Meal plan: 19 February 2012

Meals are getting better and better in the Bangers & Mash household.

Firstly I put it down to the meal planning, which has made me think much more carefully about what and how we eat.

And secondly, it’s due to writing this blog, which I’ve been doing for almost three months now. It’s certainly helping to keep me on my toes, forcing me to be more creative in the kitchen, try out lots of new recipes and even develop my own dishes.

This week, I think, has been a particularly good one mealwise. Lots of highs and not a single low.

As it was the half term holidays, we got to enjoy some big meals at lunchtime with lighter meals in the evening. I much prefer eating this way. We even had roast chicken for Friday lunch, which is always such a treat.

The first high has to be our romantic Valentine’s meal, once the children were tucked up in bed. We enjoyed a scrumptious pan-fried duck breast salad with mixed berries and walnuts from a recipe by the wonderful Karen Booth over at Lavender & Lovage.

Pan-fried duck salad from Lavender & Lovage

I can’t plan a romantic meal without chocolate featuring on the menu, so we followed the duck salad with a gorgeous chocolate and raspberry mousse, adapted from a recipe I found on the Riverford website.

Chocolate and raspberry mousse

Later in the week I cooked a delicious celery and blue cheese soup. I don’t mind admitting it was out of this world. I know soup isn’t normally something to get excited about, but there was something really quite sexy about this one. Again I promise to post my recipe in the next few days.
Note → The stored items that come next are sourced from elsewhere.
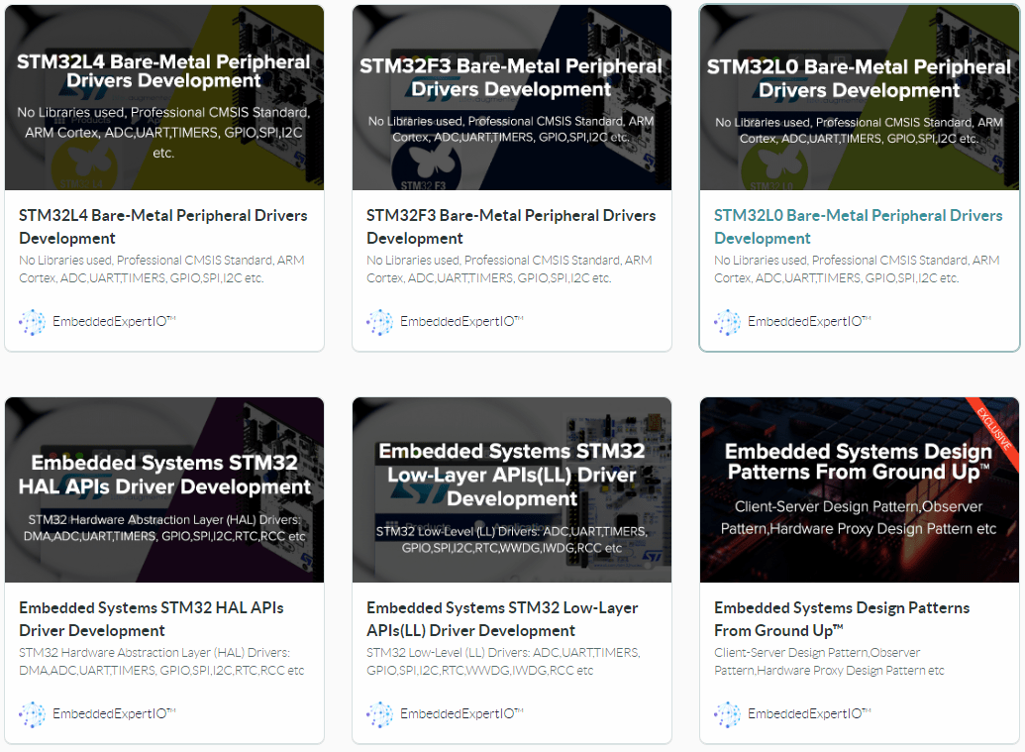Click the EmbeddedExpertIO logo icon on STM32L0 card
The width and height of the screenshot is (1025, 752).
(x=727, y=322)
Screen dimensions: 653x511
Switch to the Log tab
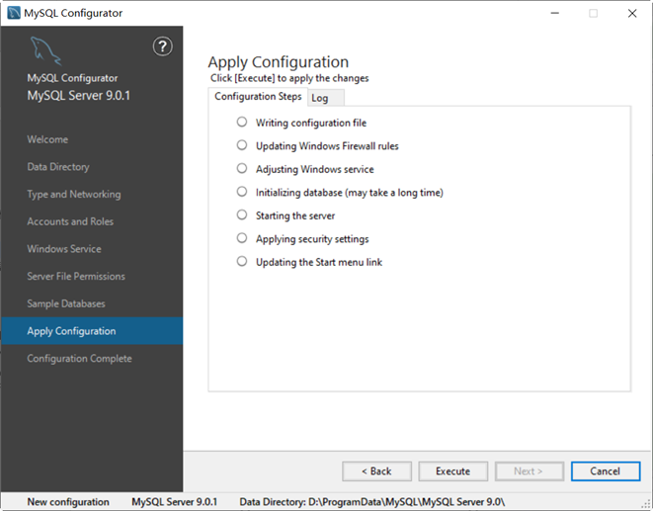[320, 98]
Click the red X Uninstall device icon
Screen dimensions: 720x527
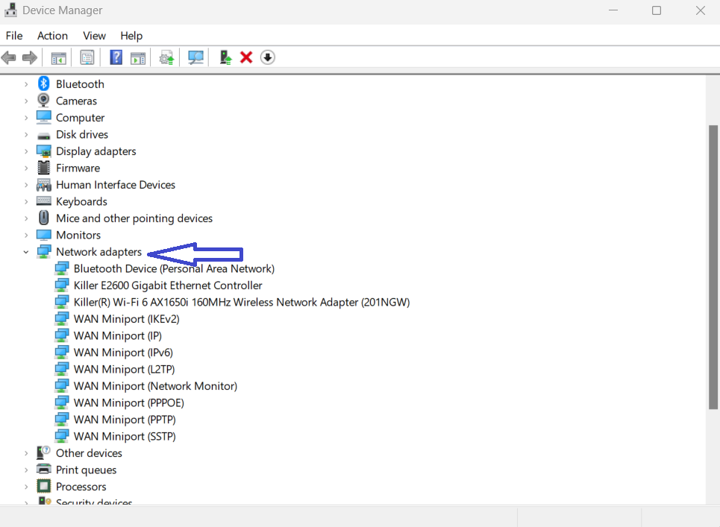[x=246, y=57]
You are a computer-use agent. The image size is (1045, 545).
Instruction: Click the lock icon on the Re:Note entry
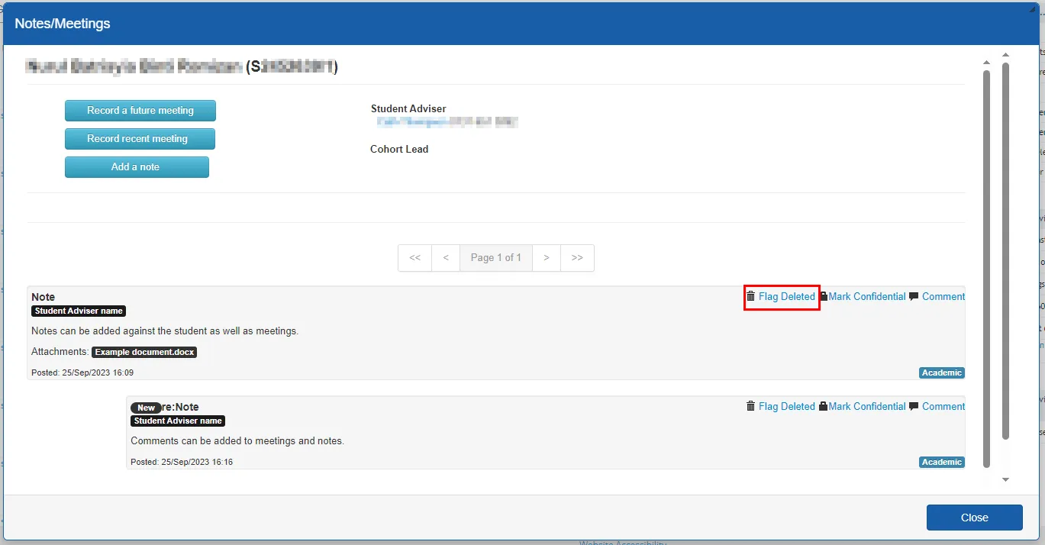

Celery and blue cheese soup with crispy smoked pancetta

I tried out some lemon and ricotta pancakes as a mid-week pudding, ahead of Shrove Tuesday, and these were a fantastic success. I adapted a recipe I found in The French Women Don’t Get Fat Cookbook, which I borrowed from the library at the weekend. I look forward to testing out and playing with more recipes from here in the coming weeks.

Lemon and ricotta pancakes

And my final legal high of the week was a spicy chorizo and butter bean soup I made for a light supper on Saturday evening. I wasn’t really expecting much but it was packed full of gutsy flavour. Yet again, recipe to follow shortly.

So here it is then. Last week’s meal plan in its entirety…

Monday 13 February
Lunch: butternut squash soup (F)
Dinner: tortilla and salad

Tuesday 14 February
Lunch: ham salad rolls followed by love heart jam tarts
Dinner: (kids) beef casserole and baked potato (F) (adults) pan-fried duck breast salad with mixed berries and walnuts, followed by chocolate and raspberry mousse

Wednesday 15 February
Lunch: hummus and salad wraps
Dinner: pumpkin & parsnip cassoulet with homemade garlic bread

Thursday 16 February
Lunch: celery and blue cheese soup followed by lemon and ricotta pancakes
Dinner: chilli con carne (my husband made a mild version for the children)

Friday 17 February
Lunch: roast chicken, roast potatoes and steamed vegetables
Dinner: leek and potato soup

Saturday 18 February
Lunch: baked potatoes and salad
Dinner: Spicy chorizo and bean soup

Sunday 19 February
Lunch: mutton casserole and spicy corn bread (F)
Dinner: Bread, cheese and salad

F = from freezer

Meal plan: 29 January 2012

It might have taken a day to prepare, but our Chinese new year meal was fantastic

I’m very happy to say it’s been a good week for meals in our house. Lots of old favourites and some new experiments too.

Highs

The outstanding highlight of our culinary week has to be the Chinese new year feast on Saturday.

Food is a great way to bring families together, and for me this was true despite my family being scattered across the world.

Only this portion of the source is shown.